Administração e revisão, são, em geral, classes vinculadas e ocupadas por legenders com mais tempo de atuação e experiência em uma equipe. Na conversa com pono, ele ironiza: “tem gente que chega dizendo ‘eu posso ajudar nas revisões se vocês quiserem’, e a gente diz ‘uau! Vou te colocar como revisor final então’”. A brincadeira dá o tom para demonstrar que ser revisor não depende apenas de vontade ou competência técnica, mas que é preciso estar integrado ao grupo, manter relações de reciprocidade e ganhar confiança. Administrar uma equipe significa organizar o trabalho, estabelecer prioridades, delegar tarefas, gerenciar redes sociais e postagens no Legendas.TV. A revisão inclui a correção, padronização linguística e consolidação das diversas partes (chamadas slots) de uma legenda, uma vez que cada episódio é legendado em média por 4 a 6 pessoas. O revisor assiste o episódio inteiro com legendas, buscando encontrar termos discordantes ou assincronias. Em alguns casos, o revisor também é responsável pela sincronização da legenda, que consiste no ajuste exato entre os elementos visuais (texto) e sonoros (fala dos personagens). Administradores e revisores continuam sendo legendadores, embora se ocupem menos dessa tarefa em detrimento de outras responsabilidades.

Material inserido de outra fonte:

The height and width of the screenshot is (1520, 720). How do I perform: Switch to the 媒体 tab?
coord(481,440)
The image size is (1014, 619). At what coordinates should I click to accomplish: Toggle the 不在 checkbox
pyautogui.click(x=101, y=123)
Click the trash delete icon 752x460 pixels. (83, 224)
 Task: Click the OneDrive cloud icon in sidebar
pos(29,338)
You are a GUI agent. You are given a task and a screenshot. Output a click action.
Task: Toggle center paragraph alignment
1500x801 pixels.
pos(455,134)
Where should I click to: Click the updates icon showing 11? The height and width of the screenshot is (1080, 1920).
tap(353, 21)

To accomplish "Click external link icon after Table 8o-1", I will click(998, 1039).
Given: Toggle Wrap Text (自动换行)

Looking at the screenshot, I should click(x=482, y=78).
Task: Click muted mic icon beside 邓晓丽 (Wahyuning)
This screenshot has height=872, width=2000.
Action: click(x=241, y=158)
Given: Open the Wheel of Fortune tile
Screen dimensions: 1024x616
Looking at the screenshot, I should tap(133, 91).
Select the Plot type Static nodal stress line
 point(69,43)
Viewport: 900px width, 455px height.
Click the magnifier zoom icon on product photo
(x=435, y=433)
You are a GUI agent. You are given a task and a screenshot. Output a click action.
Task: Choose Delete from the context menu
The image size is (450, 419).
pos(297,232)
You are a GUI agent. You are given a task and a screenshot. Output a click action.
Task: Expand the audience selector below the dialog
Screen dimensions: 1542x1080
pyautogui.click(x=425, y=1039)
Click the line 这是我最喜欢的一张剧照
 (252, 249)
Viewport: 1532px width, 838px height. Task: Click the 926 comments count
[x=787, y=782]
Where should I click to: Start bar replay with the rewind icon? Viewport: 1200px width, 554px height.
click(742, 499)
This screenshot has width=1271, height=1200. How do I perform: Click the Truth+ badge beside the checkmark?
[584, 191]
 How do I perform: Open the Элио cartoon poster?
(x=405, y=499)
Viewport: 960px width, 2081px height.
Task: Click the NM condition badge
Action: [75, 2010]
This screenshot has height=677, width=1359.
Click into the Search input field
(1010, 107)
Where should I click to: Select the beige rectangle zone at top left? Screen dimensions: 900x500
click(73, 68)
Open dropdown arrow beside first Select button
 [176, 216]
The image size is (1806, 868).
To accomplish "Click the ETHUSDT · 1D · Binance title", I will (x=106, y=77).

Embora as outras equipes não tenham uma visível, ou pública, divisão hierárquica, é relativamente fácil perceber que há “estabelecidos” e “outsiders”. Nos termos de Norbert Elias (2000), são as relações de poder que conferem o status de “estabelecido” para um e de “outsider” para outro, revelando que há uma pluralidade nas práticas dos sujeitos que em um primeiro olhar podem parecer indistintos. Entre os legendadores, tempo de atuação e habilidade de legendagem são elementos basilares que produzem estabilidade. As tarefas de administrador e revisor constituem categorias de estabelecidos, dotados de virtudes que mantem o grupo e o trabalho em ordem. Alguns legendadores de longa data - e se tratando de internet “longa data” pode significar um ano – também podem ser qualificados como estabelecidos, pois cumprem suas tarefas com precisão e dentro do tempo previsto, atendendo os anseios do grupo. Já os outsiders são notadamente os legenders novos, que são testados e recebem feedbacks por meses. A maior desconfiança que recai sobre os novatos é a recorrência do ingresso nas equipes motivada por alguma série

Acontecia muito de a pessoa entrar na equipe para legendar uma série específica. Pegando Outlander como exemplo, que tem 10 episódios por ano e passa basicamente no final do ano. Aí a pessoa fazia, estava ativa nesse período, mas aí nos outros 8 meses do ano ficava inativa na equipe, pra gente isso não é interessante. A gente quer membros que saibam fazer tudo - tradução, sincronia, legendagem completa - e que estejam ativos na maior parte do ano, ajudando o máximo de séries possível. (doh, 2018)

A valorização de um legender dentro do grupo passa pela sua disposição em legendar qualquer programa que precise de legenda. Nesse sentido, o interesse coletivo do grupo se sobressai ao interesse individual em relação a alguma série.